The PV boom and bust has rebooted efforts to commercialize the next generation of materials platforms for solar panels. There has recently been a resurgence of the solar panel industry but many of the surviving firms are Chinese companies making conventional crystalline silicon (c-Si) panels. Also surviving is First Solar with its stable and ongoing production of CdTe.
With the solar panel industry now back on track, however, the search is on once more for materials platforms that improve the conversion efficiency of solar panels, both now and in the future. Some of these are close at hand – novel approaches to doping silicon panels are a good example here. Meanwhile, the thin-film PV sector is looking for its next success after CdTe. This could be CIGS, but there are also several other complex materials that are being developed for next generation thin-film solar and which are now beginning to receive serious commercial attention.

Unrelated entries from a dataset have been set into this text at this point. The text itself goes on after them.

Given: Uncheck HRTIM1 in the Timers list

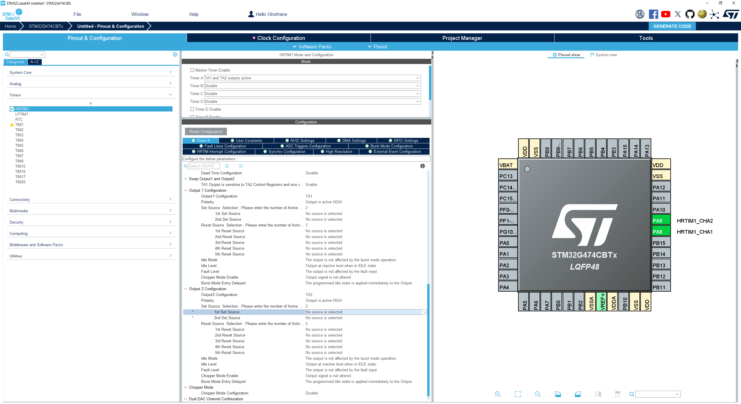Looking at the screenshot, I should click(x=12, y=109).
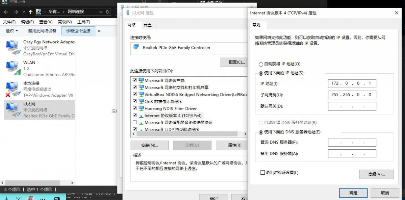Refresh the 网络连接 address bar
Viewport: 405px width, 200px height.
(108, 12)
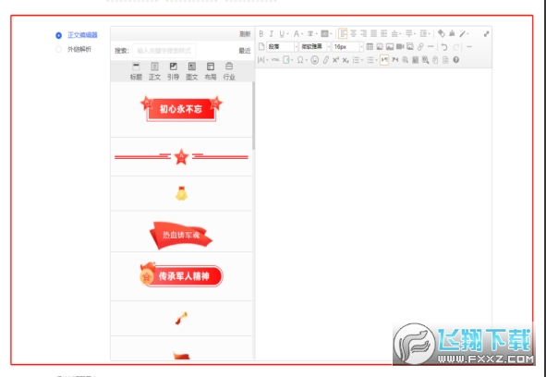Click the undo arrow icon
This screenshot has height=377, width=546.
click(444, 47)
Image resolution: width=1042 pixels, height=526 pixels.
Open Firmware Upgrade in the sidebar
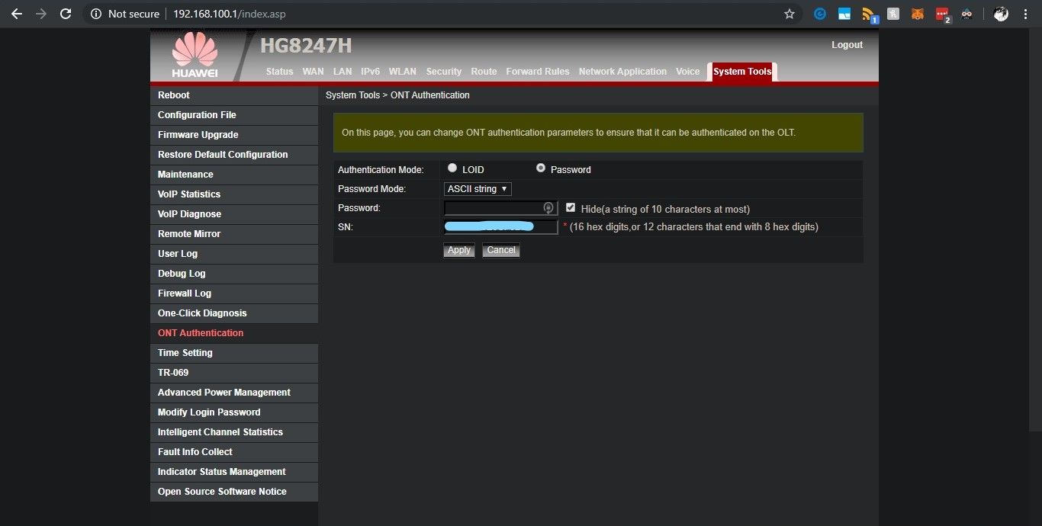pos(198,135)
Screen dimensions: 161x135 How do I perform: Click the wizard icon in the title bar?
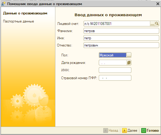pyautogui.click(x=3, y=4)
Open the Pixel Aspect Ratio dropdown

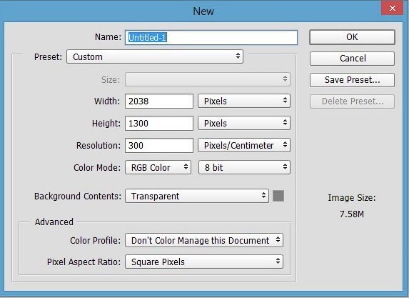coord(204,262)
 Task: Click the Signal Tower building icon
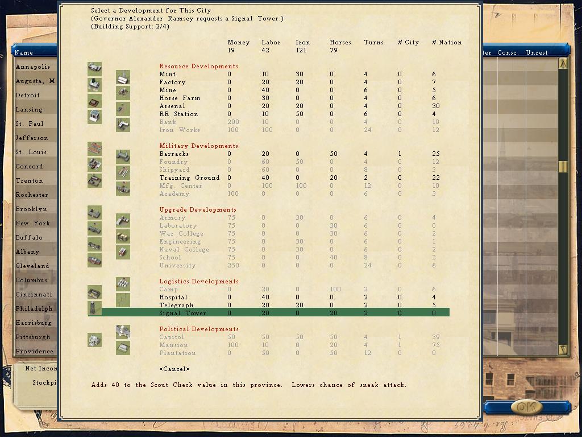tap(95, 308)
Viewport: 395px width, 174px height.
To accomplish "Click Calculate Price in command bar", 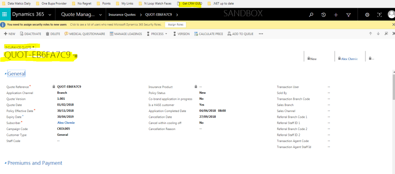I will 209,34.
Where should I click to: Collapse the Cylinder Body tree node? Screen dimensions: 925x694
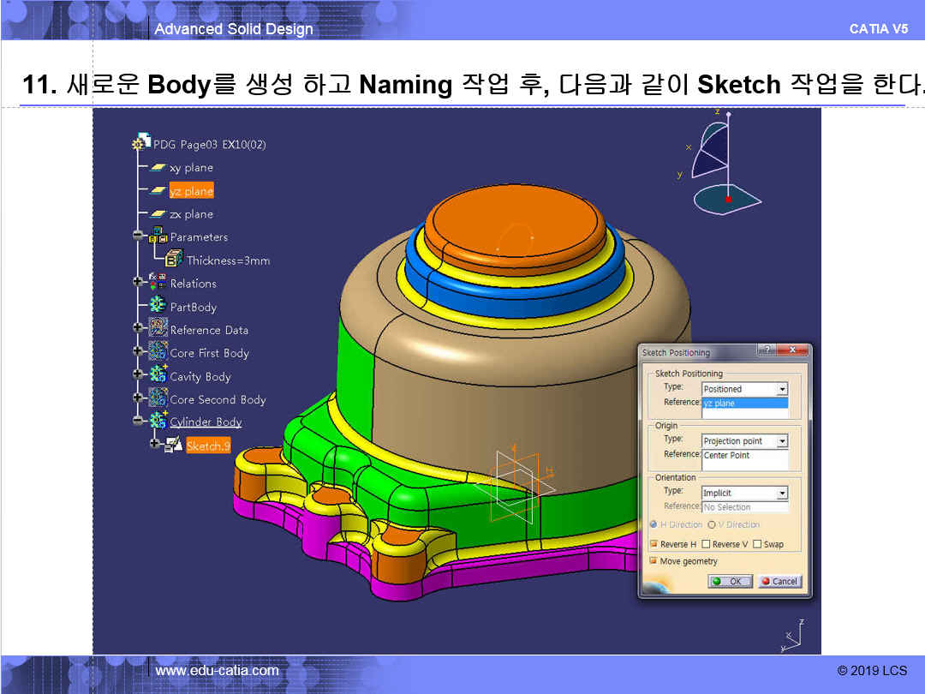137,422
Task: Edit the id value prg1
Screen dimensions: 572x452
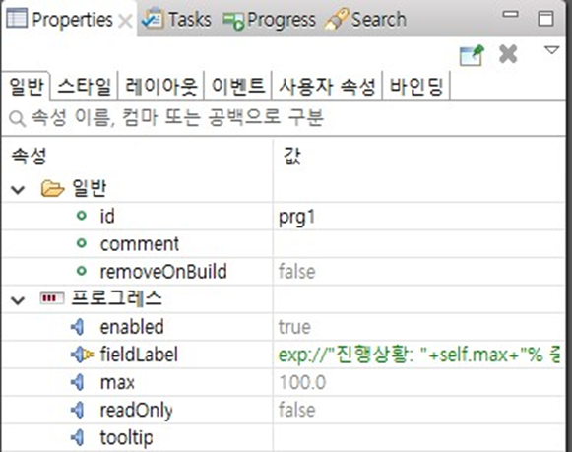Action: point(418,216)
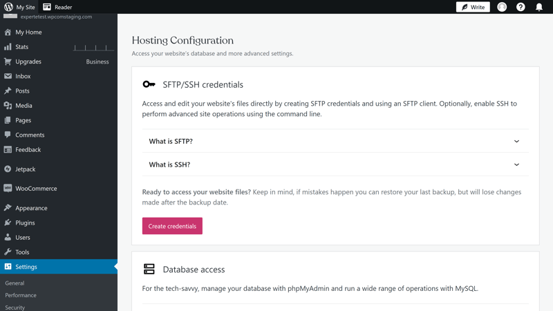Open the Reader icon in top bar
Image resolution: width=553 pixels, height=311 pixels.
tap(47, 7)
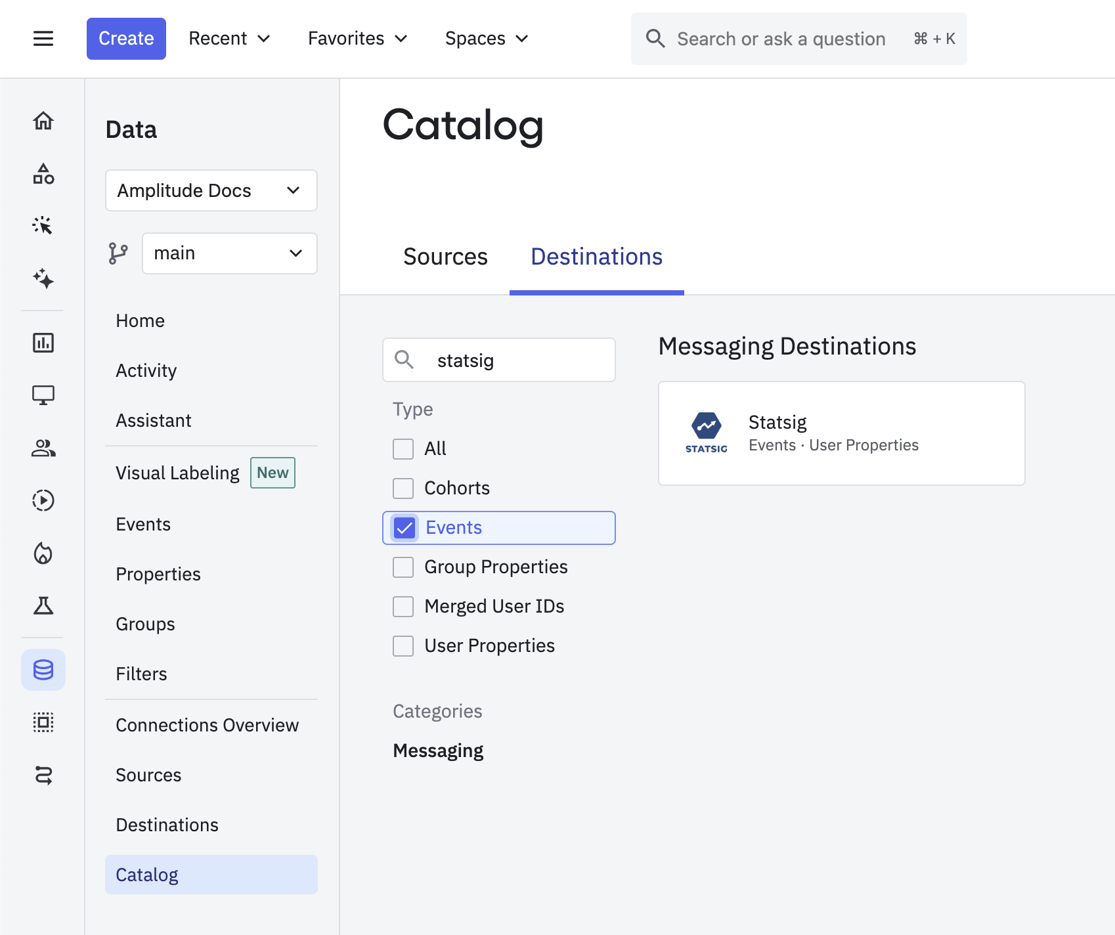Viewport: 1115px width, 935px height.
Task: Select the sparkles AI assistant icon
Action: click(43, 279)
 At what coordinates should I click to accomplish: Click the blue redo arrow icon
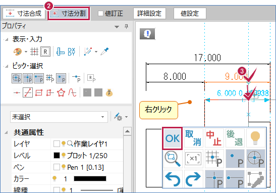coord(193,179)

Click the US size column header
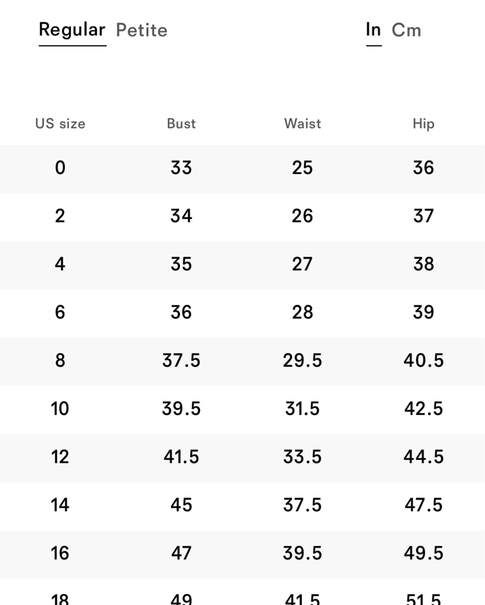(60, 124)
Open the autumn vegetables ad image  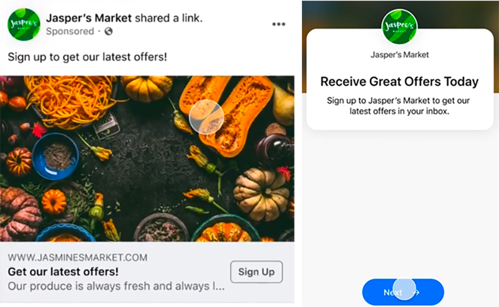click(x=147, y=158)
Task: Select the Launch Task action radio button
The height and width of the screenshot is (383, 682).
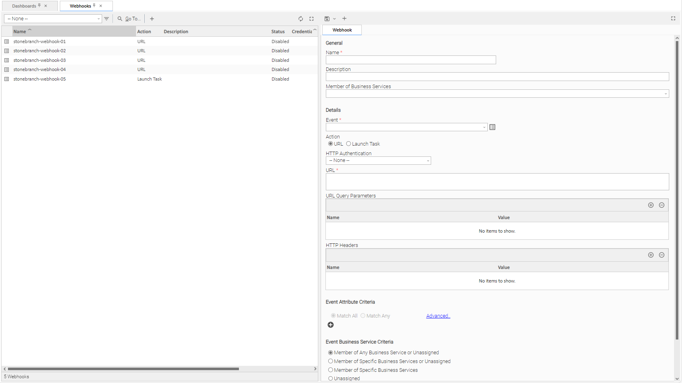Action: [349, 144]
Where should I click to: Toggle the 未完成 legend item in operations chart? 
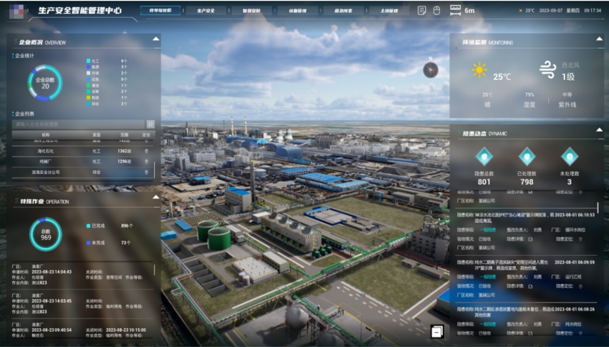click(x=97, y=242)
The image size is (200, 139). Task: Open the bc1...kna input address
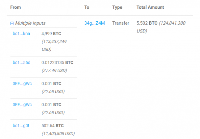click(21, 33)
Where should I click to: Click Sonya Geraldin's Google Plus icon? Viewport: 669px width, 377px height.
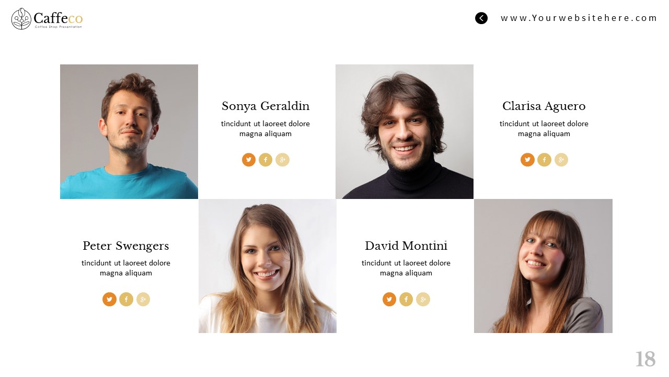click(283, 160)
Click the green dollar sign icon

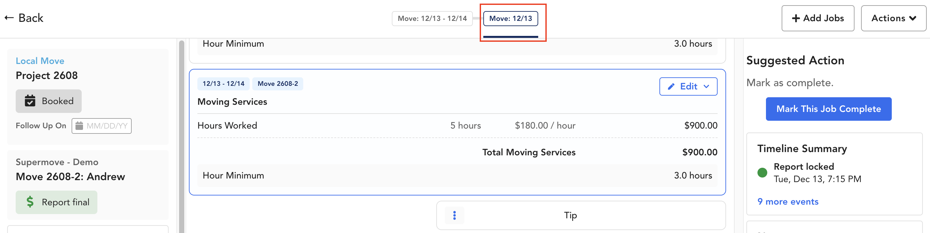click(30, 202)
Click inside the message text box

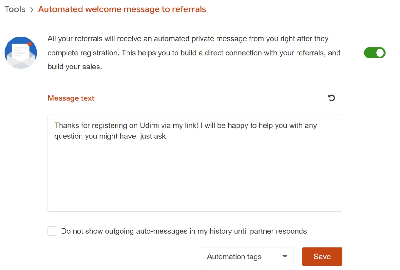tap(195, 163)
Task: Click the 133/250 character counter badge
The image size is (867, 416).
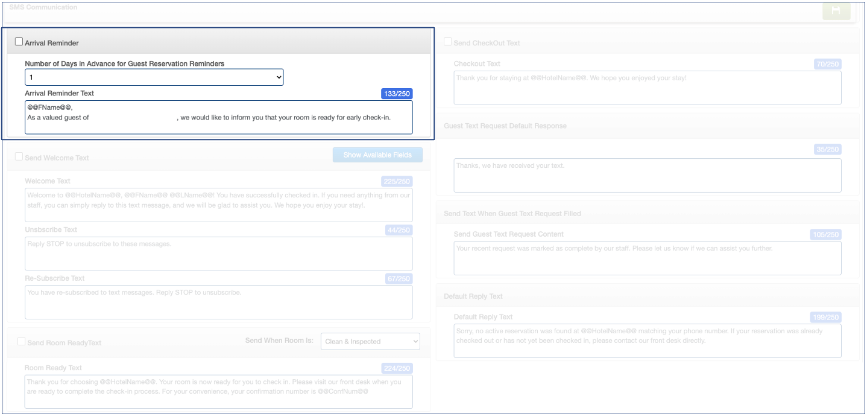Action: tap(397, 94)
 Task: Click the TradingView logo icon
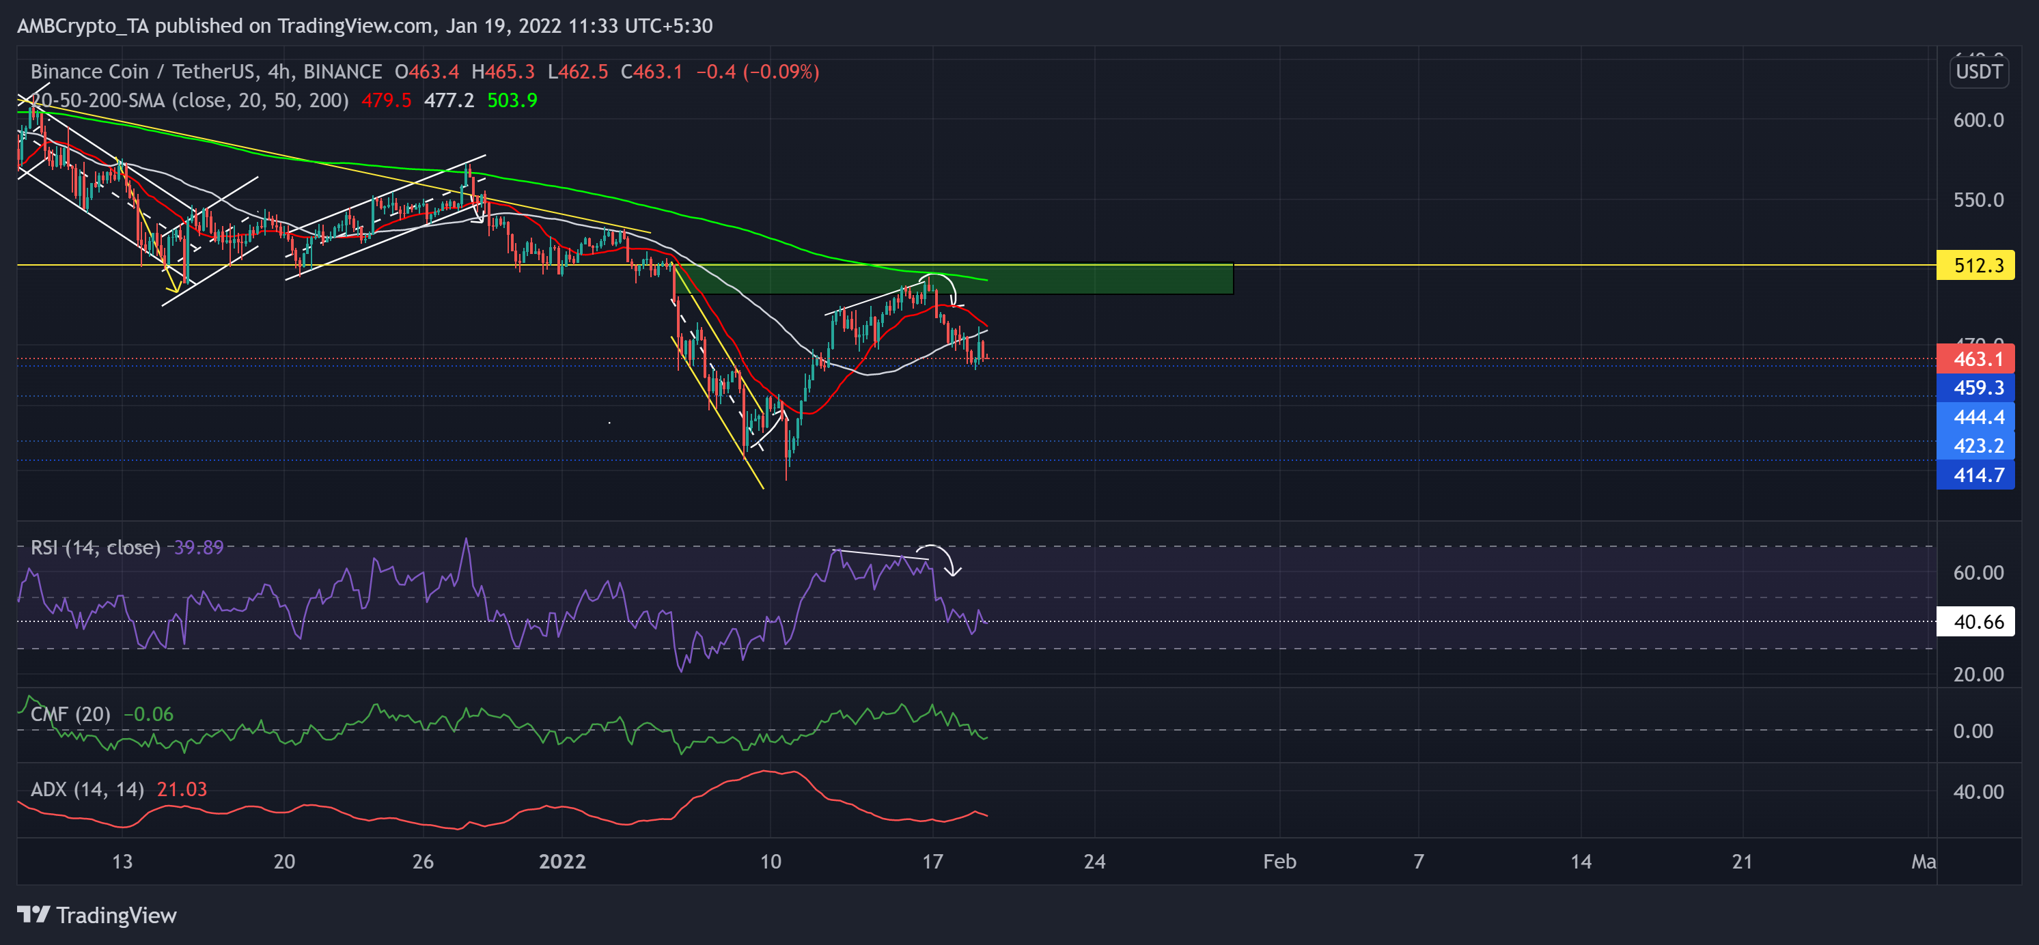click(35, 916)
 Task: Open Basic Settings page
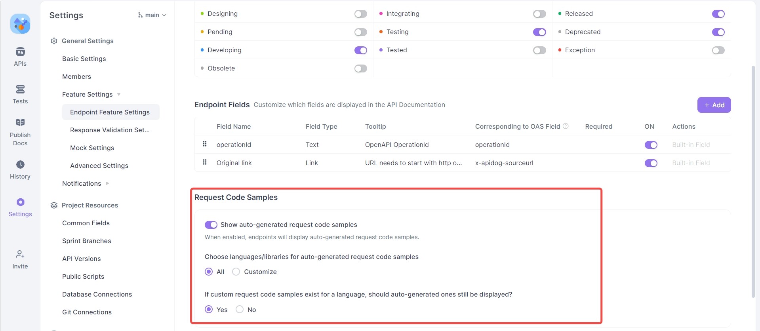click(x=84, y=59)
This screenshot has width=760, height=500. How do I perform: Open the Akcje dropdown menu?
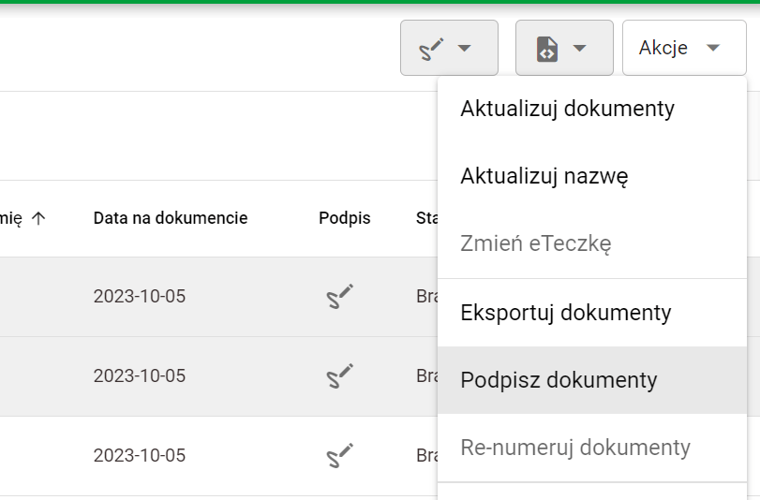pyautogui.click(x=679, y=48)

We are also seeing the solar industry beginning to think out of the box with a slew of entirely new nanomaterials such as quantum dots, nanowires, nanotubes and graphene. The commercialization of these materials for solar applications lies a few years off. But eventually they will offer radical new ways to boost the performance of the absorber, photoactive and electrode layers in next-generation solar panels.
In this report NanoMarkets develops a roadmap for next-generation solar materials and analyzes their revenue potential over the next eight years. The report includes a granular eight-year forecast of quantities shipped of these materials and revenues generated. The report also examines the commercialization strategies of the suppliers already actively involved in this space as well as the opportunities emerging for start-ups.